There is unity amongst the emotions with the exception of Sadness. It is apparent that Joy, the predominant emotion of Riley's life, does not know what to do with Sadness, so sets her menial tasks like reading emotional handbooks and sitting in a circle. When it is announced by Riley's parents that she is to move to San Francisco, even this doesn't stop Joy from forcing everything to be seen from a positive light.

The film works predominantly on two levels, micro and macro. On the micro level, we see the conflicts and situations at play inside Riley's head. There is an inherent turmoil in the relationship between Joy and Sadness, whereas the other emotions are quite content to let Joy rule the roost. On the macro level, we see Riley's struggles in school, how she copes with losing her friends, her attempts to fit in, and so on.

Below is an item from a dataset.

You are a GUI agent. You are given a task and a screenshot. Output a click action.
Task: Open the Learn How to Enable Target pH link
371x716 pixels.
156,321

The catalyst for the film, then, comes at a point where Sadness tries to actually have an input into the emotional Life of Riley (which would have been a far better title). As she touches Riley's "core memories", they turn from yellow to blue; Joy views this as sullying the memories, and a fight ensues whereby Joy and Sadness are locked out of the control room and banished to the far reaches of Riley's mind; aka, puberty has begun.

We see this reflected in Riley's sudden mood swings; her sense of goofiness has disappeared, and she is now all-too quick to snap at her parents. The final hour of the film has an intriguing structural congeniality around this conceit as Joy and Sadness's attempts to get back to Riley's emotional centre are paired off against Riley's sudden transformation into being a moody pre-teen.

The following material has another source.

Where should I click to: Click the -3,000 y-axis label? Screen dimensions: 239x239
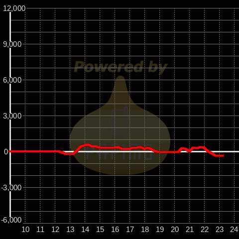(x=11, y=188)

It looks gorgeous, with directors Pete Doctor and Ronaldo Del Carmen having conjured up a subtle, inventive world that trades showy and flashy animation for a more plainspoken unfussiness. The film has moments of great humanism, feeling, wit and invention which are offset, I feel, by inherent flaws in the material itself. There is no denying that Pixar are onto something with this latest film, but it never, quite, feels fully realised. A large part of this is how the central emotions are placed at the forefront, but by their very nature they are one-dimensional characters. They exhibit varying degrees of understanding, perception and thought, but they are ordained by themselves. There is great truth and honesty to the idea that Sadness and Joy are coefficients, yet the proscenium the film is hung on almost derails itself by having an abundance of structure, and too many "rules" within the narrative itself (which the film flouts and breaks in the third act anyway).

I also wish that the film had evened the balance between screen-time devoted to Riley, and screentime devoted to Riley's head. I wanted to care about Riley, but it felt like by showing her emotions in an almost entirely different context (of an adventure film, their attempts to get back), we would, without any effort, care about her. I did not find this to be the case. A deeper union of the twin poles of the film, to me, would have paid dividends.

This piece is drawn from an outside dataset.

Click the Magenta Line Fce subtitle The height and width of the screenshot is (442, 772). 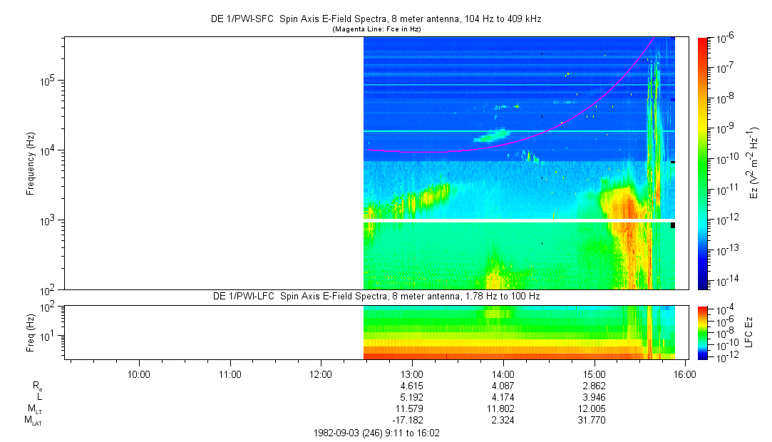[x=376, y=29]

I am being, negative, but then as I have said before, when a film promises greatness and delivers goodness, that is sadder than a film that promises nothing at all and delivers mediocrity or worse. There are moments that feel up there with the passions of a Renoir, and a Chaplin (yes, really). but it never quite overcomes its ingrained faults to deliver something masterful throughout.

The emotions dominate, then, which acts as a fairly apt metaphor for the Disney model. Except this time the emotional pay-off is sorely lacking.

(As a final point, this is ostensibly a kids film, coming from a studio who have made morning but over it's 20 year run. Yet this doesn't quite feel like a kids film. When the climactic scene of the film involves nothing more than a character bursting into tears, moving though it is, I feel like some kids may not appreciate the poet of the scene and instead just come out feeling, well, sad.)